To me there was nothing to think about. I had fibrocystic breast disease and have had more trouble with mammograms than I can count. When I was diagnosed with breast cancer on the right side they also told me that they saw a shadow on the mri on the left and it would be something I would always would have to watch. My cancer is aggressive and so I opted for the bilateral with expanders. I dont regret my decision at all, though I have had problems with the expander on the right side where the cancer was. I had to have it removed about 1 month after surgery and now that chemo is done, I will have it reinserted in january.
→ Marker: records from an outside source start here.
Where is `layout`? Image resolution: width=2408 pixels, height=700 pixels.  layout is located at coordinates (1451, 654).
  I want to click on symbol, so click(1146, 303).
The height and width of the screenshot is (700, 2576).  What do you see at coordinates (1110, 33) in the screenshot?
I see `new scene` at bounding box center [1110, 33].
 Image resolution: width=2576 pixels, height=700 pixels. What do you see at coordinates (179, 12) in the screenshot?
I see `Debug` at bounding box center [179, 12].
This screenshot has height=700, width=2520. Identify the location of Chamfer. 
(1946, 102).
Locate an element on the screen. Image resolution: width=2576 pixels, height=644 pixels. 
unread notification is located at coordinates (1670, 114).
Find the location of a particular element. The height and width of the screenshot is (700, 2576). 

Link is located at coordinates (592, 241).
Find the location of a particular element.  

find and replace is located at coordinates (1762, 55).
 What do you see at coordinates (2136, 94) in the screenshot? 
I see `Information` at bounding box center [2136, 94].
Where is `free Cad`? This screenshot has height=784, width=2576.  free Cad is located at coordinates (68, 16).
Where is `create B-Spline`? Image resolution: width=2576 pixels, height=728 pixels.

YOu have to decide what works for you and your head. I could never have rested thinking about the possibility of cancer on the left. But that is me and my situation. Everyone is different and you will make the choice that will make you feel most at peace.

Hugs to you
LInda T

lovelylola's picture
lovelylola
Posts: 279
Joined: Aug 2009

My mother had bc 40 years ago and initially had her left breast removed and then 6 months later had to have the right one removed. (By the way, she was an almost 40 year survivor) From that time on I knew that if I ever was diagnosed, both would go.
When I went in for my surgery consult, I began the conversation with the surgeon with the statement "This is my consult and I want a bilateral mastectomy". She was awesome and didn't question my decision at all and I haven't regretted it.
Each of us is different in how we want to wage our fight, but we are the generals. As long as you are comfortable with your choice for you, fight for it with your doctor. Get second opinions and learn the battlefield.
I wish you the best and my thoughts and prayers are with you that you find comfort in your decision. Sending you good vibes {{{{{{{{{{{{{{{{{{ here they come. Lola

VickiSam's picture
VickiSam
Posts: 8570
Joined: Aug 2009

on my previous history of thyroid and cervical cancer. I have also received 3 opioions, and this is MY choice.

Data is inconsistence in recurrence.

Remember this is your decision, not mine.

Good luck and let us all know how you are doing.